El Cristo de Monteagudo que la cristofobia pretende ahora derruir fue erigido, en honor al Sagrado Corazón de Jesús, durante el reinado de Alfonso XIII. El diario La Verdad de Murcia, en un clarificador artículo de Pedro Soler, detalla las vicisitudes que precedieron a la inauguración del monumento: el proyecto, impulsado en 1921 por una comisión de próceres locales, fue financiado por suscripción popular y encomendado al escultor José Planes, entre el alborozo de los murcianos, que organizaron diversos actos religiosos, recordando la consagración de España al Sagrado Corazón de Jesús, mientras el periódico de la ciudad publicaba relaciones de las donaciones populares recibidas, que permitían entrever que «lo que parecía cosa irrealizable y que muchos calificaban de utópica, por las dificultades surgidas, en breve espacio de tiempo va a tener feliz realización». Tales dificultades motivarían que Planes se apartase del proyecto; y a la postre la imagen del Sagrado Corazón que se erigió en Monteagudo fue obra del joven escultor murciano Antonio Nicolás. La inauguración del monumento se celebró el 31 de octubre de 1926; acontecimiento que, según nos narra Pedro Soler, se desarrolló entre romerías y numerosas manifestaciones de fe popular.
Aquel Cristo de Monteagudo -como el del Cerro de los Ángeles- sería destruido diez años más tarde, en plena vorágine cristofóbica desatada por la Guerra Civil. Algunos años más tarde, en 1951 exactamente, otro monumento fue levantado sobre las ruinas del antiguo; y ahora, como ocurriera en 1936, otra vorágine cristofóbica trata de derribarlo, aduciendo que se trata de «una reliquia del totalitarismo católico impuesto por Franco». El odium fidei se disfraza con ropajes diversos, aclimatándose a la época en que trata de imponerse; en esta fase «democrática» de la historia, el odium fidei, que en épocas perfumadas por el aroma de la sangre no necesitaba para imponerse sino la expansión de los más sórdidos instintos criminales, se emperifolla con la coartada legalista, amparándose además en la ignorancia histórica que corrompe a un pueblo reducido a la esclavitud. El Cristo de Monteagudo no es ninguna «reliquia del totalitarismo católico impuesto por Franco», sino expresión de una fe popular que fue perseguida y abatida por el plomo durante la Guerra Civil; y este episodio cristofóbico que trata de volver a destruirlo, como ocurriera en 1936, no es sino otra expresión -más meliflua, si se quiere- del mismo odio de antaño.

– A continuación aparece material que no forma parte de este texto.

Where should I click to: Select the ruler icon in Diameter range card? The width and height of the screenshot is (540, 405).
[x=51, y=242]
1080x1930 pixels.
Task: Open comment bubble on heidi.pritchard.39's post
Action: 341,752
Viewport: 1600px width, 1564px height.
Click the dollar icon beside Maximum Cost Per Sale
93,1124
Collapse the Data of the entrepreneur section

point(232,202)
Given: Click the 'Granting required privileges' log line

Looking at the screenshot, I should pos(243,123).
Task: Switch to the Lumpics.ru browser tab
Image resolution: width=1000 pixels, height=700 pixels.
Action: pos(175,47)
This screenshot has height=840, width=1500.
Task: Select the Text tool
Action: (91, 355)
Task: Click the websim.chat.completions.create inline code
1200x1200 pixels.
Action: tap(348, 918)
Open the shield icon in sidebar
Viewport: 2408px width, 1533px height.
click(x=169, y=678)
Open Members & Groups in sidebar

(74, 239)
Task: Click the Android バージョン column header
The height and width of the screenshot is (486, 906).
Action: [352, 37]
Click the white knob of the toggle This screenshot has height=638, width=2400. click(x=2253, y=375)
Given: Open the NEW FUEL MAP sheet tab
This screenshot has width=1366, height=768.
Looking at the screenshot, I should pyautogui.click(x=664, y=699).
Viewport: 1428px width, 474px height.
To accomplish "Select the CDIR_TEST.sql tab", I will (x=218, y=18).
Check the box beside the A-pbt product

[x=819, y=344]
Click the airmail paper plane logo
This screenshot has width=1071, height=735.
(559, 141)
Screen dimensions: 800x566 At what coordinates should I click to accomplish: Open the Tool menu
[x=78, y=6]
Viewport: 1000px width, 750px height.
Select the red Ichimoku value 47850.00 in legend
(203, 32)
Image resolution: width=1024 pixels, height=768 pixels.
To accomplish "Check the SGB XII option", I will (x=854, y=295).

Otro episodio cristofóbico más abyecto aún se está desarrollando en estos días, al cobijo de la llamada ley de Memoria Histórica, en el monasterio de la Santa Cruz del Valle de los Caídos, que los cristófobos de hogaño pretenden convertir en una suerte de museo de los horrores del franquismo. Pero para ello hace falta primeramente negar el sentido religioso de aquel monumento, que la cruz de piedra más alta de Europa pregona a los cuatro puntos cardinales; un sentido que la presencia de monjes benedictinos en el lugar hace patente. La coartada legalista ha prohibido ya el acceso al recinto; pero su objetivo más inmediato es expulsar a los monjes benedictinos del monasterio. Tal expulsión, que podría consumarse en las próximas semanas, permitirá invertir la verdadera naturaleza del Valle de los Caídos: un monasterio benedictino encomendado, bajo la advocación de la Cruz, a la oración por los muertos caídos en una guerra fratricida se convierte así en un monumento al odio; o sea, la «abominación de la desolación» de la que nos hablaba el profeta Daniel. Y es que en el episodio del Cristo de Monteagudo, como en la expulsión de los monjes del Valle de los Caídos, disfrazado de coartadas legalistas, hallamos el mismo odio de antaño, la misma cristofobia que derribaba estatuas del Sagrado Corazón y vaciaba de monjes los monasterios.